Huit mois après son retour au Gabon, Koba Building s’est enfin confié sur sa vie en France lors de son exil. Le 28 mai dernier, dans le podcast « Talk to Tonicha », la légende du rap gabonais s’est livré sur son séjour en France loin de sa famille, ses peines, et les leçons qu’il a apprises suite à ce départ forcé vers l’Hexagone pour avoir été la voix des sans voix dans les combats citoyens contre le régime en place à l’époque.
« Le plus dur en exil c’est de se sentir seul, même quand les moyens sont à disposition. L’exil est très dur, mais cela m’a appris à ne compter que sur moi, à être résilient par ce que tant qu’on vit il y a toujours de l’espoir. Mon exil m’a obligé à m’éclipser de la musique. Je n’avais plus la motivation d’écrire, de produire. Il est vrai que j’écrivais pour des gens, mais pour moi-même ça ne m’intéressait plus. C’était une forme de découragement, je voulais utiliser d’autres armes pour continuer le combat mais j’ai finalement compris que la musique est l’arme la plus puissante sur laquelle je peux compter. », a-t-il confié.
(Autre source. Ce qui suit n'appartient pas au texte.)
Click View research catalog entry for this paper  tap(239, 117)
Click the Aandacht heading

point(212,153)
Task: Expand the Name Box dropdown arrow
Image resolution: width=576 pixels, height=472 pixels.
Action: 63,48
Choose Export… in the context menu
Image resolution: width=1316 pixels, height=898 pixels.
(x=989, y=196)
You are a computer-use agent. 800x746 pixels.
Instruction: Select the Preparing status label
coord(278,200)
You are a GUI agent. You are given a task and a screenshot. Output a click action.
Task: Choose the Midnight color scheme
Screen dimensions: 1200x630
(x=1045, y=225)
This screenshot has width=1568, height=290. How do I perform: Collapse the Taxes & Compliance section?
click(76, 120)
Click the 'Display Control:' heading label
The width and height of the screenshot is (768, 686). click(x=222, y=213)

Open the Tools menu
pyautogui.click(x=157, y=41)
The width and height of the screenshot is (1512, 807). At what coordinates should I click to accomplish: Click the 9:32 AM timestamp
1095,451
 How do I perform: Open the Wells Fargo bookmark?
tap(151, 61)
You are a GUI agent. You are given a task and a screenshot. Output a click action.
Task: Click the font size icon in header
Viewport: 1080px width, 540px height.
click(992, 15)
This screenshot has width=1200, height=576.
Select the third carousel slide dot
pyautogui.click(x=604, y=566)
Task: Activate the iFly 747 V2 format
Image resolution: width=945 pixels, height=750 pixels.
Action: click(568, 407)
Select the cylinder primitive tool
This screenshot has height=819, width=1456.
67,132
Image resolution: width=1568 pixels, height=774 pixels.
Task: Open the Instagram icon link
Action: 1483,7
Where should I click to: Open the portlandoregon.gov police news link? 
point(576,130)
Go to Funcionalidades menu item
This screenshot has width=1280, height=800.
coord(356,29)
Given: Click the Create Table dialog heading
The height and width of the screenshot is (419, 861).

Koba Building confie néanmoins que cet exil, bien que subi, a été un passage nécessaire pour mûrir sa vision politique et artistique. Il a dû apprendre à gérer le poids de son image publique tout en protégeant son intimité, un équilibre complexe à trouver lorsqu’on est une figure de proue de la contestation. Ce recul forcé, loin du tumulte médiatique gabonais, lui a permis de réaliser que son engagement ne pouvait s’éteindre avec l’exil, mais devait au contraire se réinventer avec une stratégie plus sereine et réfléchie.
Aujourd’hui de retour au Gabon, le rappeur semble avoir tourné cette page douloureuse avec une détermination renouvelée. Fort de ces huit mois de recul et de cette introspection profonde, il ne considère plus son exil comme une défaite, mais comme une étape fondatrice de son évolution. Désormais, c’est avec une plume plus aiguisée et une conscience politique renforcée qu’il entend reprendre sa place sur l’échiquier culturel gabonais.
Pour ses fans, ce retour marque non seulement la renaissance d’une icône, mais aussi la promesse de nouveaux projets où la musique redeviendra le vecteur principal de ses messages de liberté et de justice. Il a déjà sorti plusieurs chansons depuis son retour au bercail et compte bien en sortir d’autres. Une chose est sûre, sa carrière est loin d’être terminée.